◆ REQUIREMENT A ◆
Translate this sentence from the harvest article into Spanish: "Corn acres in North Dakota soared from 2.2 million in 2011 to 3.4 million in 2012."
◆ REQUIREMENT B ◆
Reproduce word for word the stretch of the harvest article between "Nationally, U.S. farmers" and "the additional acres.", inclusive.

◆ SELECTED EXCERPT ◆
◇ ◇ ◇ ◇ ◇ ◇ ◇

A harvest to remember

This isn't the first year David Iverson finished harvesting his soybeans in mid-September. The Astoria, S.D., farmer was done with his beans just as early in 1988.

Harvest work
Farmers on the Northern Plains generally are enjoying an early, efficient and orderly harvest. It's a welcome change from some recent harvests. These soybeans were harvested Sept. 14 near Larimore, N.D., by the Darrel Fossum-Daniel Sletton farming operation. John Brose, special to Agweek

This isn't the first year David Iverson finished harvesting his soybeans in mid-September. The Astoria, S.D., farmer was done with his beans just as early in 1988.

The difference is, "In 1988 (a drought year) we hardly had a crop. This year, our crop wasn't bad," says Iverson, who normally is just beginning his soybean harvest in the middle of September.

Farmers across the Upper Midwest are enjoying an unusually early and orderly row crop harvest, with a pace two to three weeks ahead of normal in many areas. That reflects the corresponding early start to planting this past warm, dry spring.

"The harvest is really rolling along," says Bob Zalenka, executive director of the Minnesota Grain and Feed Association in Eagan, Minn.

He says the supply of grain cars is adequate and the generally good quality of harvested crops means elevators don't need to segregate, or keep separate, grain of widely differing quality.


Yields are surprisingly good, farmers and others say. Though the hot, dry summer hurt corn and soybeans overall, the crops held up better than expected thanks to generally good subsoil moisture and an occasional shower.

South Dakota corn and soybeans, however, were hurt more by drought than North Dakota and Minnesota soybeans and corn.

South Dakota will see a sizeable decline in corn and soybean yields from a year ago, while yields for the two crops will remain about the same in North Dakota and Minnesota, according to September predictions from the National Agricultural Statistics Service, an arm of the U.S. Department of Agriculture.

This was a particularly important growing season for area corn. Attractive prices this spring caused corn acreage to soar to record highs, increasing the crop's relative importance in the Upper Midwest. Though the drought hurt corn badly in some parts of the region, particularly in South Dakota, corn yields in the general area should be good, says Bart Schott, a Kulm, N.D., farmer and chairman of the National Corn Growers Association.

"Overall, I think farmers are surprised and very happy" with corn yields, he says.

Nationally, U.S. farmers planted about 4.5 million more acres of corn this spring than a year earlier. Combined, North Dakota, Minnesota and South Dakota accounted for about 2.6 million of the additional acres.

Corn acres in North Dakota soared from 2.2 million in 2011 to 3.4 million in 2012.

'Exceptional year'


High crop prices combined with average or better yields will help many producers make strong profits, officials say.

"It should be an exceptional year (financially)," says Andy Swenson, farm management specialist with the North Dakota State University Extension Service.

"We've had a string of pretty good years starting with 2007. This year looks to be very strong. I would not be surprised if it surpasses the net farm income (in North Dakota) of even these recent years," Swenson says.

◇ ◇ ◇ ◇ ◇ ◇ ◇

◆ LISTED ENTRIES ◆
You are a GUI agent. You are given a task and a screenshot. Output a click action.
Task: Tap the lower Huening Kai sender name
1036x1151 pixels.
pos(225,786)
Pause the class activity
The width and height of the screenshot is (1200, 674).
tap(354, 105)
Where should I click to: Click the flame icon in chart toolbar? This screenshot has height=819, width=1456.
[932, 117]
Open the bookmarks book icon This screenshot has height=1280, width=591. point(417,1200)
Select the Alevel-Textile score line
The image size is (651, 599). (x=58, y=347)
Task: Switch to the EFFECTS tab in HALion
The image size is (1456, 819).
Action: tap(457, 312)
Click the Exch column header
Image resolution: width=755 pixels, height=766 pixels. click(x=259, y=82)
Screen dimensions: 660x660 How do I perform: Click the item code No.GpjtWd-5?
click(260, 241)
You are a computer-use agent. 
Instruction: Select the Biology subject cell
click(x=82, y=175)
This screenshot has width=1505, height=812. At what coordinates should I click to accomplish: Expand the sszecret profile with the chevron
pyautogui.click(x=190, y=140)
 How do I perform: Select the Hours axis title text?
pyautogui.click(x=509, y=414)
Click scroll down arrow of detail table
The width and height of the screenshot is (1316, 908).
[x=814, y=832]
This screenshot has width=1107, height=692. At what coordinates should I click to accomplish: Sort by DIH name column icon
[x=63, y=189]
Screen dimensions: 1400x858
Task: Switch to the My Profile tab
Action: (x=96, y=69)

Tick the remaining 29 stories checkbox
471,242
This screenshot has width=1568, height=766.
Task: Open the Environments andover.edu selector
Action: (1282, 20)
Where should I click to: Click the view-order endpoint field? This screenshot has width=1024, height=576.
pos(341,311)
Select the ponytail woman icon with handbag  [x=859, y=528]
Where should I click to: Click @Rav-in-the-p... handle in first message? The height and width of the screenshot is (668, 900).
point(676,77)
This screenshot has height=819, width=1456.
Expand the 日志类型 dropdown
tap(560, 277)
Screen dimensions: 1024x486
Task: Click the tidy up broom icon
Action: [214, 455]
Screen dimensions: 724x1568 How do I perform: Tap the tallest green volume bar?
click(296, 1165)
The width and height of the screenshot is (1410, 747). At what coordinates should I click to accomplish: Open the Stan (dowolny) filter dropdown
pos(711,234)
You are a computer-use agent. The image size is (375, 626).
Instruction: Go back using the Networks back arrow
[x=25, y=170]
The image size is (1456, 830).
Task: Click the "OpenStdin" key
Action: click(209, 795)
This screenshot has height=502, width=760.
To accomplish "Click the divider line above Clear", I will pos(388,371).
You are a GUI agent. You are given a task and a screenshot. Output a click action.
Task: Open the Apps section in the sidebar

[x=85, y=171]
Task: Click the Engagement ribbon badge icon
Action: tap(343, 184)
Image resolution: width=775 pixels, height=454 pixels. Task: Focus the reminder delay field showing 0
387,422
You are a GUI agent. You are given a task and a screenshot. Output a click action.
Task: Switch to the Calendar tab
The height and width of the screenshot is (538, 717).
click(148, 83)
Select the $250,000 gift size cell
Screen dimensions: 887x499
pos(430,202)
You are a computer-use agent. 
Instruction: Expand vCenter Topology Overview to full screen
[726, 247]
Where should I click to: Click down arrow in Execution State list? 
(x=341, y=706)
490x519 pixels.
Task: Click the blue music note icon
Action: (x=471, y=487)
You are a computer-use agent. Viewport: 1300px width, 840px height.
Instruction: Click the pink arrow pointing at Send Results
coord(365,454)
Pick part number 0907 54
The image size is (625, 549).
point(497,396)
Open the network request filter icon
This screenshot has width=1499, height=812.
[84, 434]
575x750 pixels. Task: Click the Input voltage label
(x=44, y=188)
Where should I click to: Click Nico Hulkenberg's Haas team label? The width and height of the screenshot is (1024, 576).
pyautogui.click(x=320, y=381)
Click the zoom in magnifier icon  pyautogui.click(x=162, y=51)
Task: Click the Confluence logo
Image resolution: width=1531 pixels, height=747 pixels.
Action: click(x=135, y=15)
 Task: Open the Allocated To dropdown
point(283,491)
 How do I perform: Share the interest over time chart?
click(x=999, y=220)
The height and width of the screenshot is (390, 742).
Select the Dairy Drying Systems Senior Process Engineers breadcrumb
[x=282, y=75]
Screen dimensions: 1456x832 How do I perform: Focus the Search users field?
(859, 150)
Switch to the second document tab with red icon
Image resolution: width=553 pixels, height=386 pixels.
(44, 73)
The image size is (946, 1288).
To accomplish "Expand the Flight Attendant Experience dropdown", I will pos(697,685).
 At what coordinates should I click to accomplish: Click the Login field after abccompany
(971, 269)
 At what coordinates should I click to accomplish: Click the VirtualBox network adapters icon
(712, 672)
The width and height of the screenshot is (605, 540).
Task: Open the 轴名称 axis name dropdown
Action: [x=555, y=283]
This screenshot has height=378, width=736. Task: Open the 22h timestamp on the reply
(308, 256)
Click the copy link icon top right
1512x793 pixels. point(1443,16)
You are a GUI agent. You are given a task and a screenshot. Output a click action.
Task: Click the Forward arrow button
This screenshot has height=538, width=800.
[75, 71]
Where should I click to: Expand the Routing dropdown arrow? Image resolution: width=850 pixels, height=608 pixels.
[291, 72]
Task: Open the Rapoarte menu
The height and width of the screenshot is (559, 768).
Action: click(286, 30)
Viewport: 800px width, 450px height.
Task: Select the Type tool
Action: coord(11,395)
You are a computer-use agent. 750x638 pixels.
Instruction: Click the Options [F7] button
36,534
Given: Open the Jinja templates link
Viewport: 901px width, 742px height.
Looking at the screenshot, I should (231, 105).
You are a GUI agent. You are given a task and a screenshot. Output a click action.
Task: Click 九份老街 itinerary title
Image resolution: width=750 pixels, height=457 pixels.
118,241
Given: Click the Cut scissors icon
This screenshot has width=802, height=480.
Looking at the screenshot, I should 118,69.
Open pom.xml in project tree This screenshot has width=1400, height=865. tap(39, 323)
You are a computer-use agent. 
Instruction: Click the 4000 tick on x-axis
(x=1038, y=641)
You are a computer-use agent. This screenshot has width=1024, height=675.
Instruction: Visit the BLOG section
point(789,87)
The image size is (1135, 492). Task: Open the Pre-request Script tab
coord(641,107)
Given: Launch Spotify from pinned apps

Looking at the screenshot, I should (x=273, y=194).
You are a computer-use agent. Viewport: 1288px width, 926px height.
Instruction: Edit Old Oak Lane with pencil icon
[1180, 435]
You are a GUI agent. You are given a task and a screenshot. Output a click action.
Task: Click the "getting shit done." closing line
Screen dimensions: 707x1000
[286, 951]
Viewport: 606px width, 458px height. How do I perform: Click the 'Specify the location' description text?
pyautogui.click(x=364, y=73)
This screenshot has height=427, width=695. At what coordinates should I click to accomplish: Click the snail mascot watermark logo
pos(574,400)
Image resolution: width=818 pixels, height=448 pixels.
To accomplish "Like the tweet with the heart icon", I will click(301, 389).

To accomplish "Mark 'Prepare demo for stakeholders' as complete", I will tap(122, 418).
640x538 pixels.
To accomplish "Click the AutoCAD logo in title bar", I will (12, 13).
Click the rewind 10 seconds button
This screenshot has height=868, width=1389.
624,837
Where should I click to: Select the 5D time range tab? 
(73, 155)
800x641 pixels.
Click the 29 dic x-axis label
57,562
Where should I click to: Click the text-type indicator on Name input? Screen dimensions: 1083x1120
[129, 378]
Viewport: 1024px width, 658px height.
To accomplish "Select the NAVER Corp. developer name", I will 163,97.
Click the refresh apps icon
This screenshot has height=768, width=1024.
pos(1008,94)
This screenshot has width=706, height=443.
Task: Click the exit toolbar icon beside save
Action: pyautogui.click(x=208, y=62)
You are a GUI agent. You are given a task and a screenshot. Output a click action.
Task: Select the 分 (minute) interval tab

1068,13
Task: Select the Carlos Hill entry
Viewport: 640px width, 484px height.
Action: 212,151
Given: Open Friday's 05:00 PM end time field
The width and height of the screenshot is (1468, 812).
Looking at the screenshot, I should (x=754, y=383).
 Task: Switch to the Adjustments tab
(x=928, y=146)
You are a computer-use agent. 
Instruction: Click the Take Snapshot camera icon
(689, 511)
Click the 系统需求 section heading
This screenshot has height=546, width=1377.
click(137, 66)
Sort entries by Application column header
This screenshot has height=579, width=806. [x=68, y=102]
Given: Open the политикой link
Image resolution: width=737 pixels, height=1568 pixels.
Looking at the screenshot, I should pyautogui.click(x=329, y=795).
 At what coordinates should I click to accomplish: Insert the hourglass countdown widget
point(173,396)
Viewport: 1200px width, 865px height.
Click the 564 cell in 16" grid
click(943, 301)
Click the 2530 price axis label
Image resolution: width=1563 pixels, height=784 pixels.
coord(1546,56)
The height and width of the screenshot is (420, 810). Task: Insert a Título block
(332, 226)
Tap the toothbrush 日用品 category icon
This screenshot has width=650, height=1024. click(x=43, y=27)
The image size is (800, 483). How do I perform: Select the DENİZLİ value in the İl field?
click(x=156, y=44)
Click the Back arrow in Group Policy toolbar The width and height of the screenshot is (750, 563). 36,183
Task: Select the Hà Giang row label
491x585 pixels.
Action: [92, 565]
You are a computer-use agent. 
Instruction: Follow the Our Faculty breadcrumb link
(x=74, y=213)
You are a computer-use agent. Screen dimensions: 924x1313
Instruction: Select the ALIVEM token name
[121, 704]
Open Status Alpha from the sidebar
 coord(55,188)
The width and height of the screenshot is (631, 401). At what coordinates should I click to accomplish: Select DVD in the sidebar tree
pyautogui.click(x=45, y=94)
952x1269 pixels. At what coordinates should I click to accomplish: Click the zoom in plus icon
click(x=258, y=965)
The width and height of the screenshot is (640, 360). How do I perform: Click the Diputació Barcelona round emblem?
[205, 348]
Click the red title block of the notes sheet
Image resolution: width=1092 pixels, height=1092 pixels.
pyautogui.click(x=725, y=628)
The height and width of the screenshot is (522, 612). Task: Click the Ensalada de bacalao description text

◇ ◇ ◇ ◇ ◇ ◇ ◇

◆ FINAL ANSWER A ◆
Los acres de maíz en Dakota del Norte se dispararon de 2,2 millones en 2011 a 3,4 millones en 2012.

◆ FINAL ANSWER B ◆
Nationally, U.S. farmers planted about 4.5 million more acres of corn this spring than a year earlier. Combined, North Dakota, Minnesota and South Dakota accounted for about 2.6 million of the additional acres.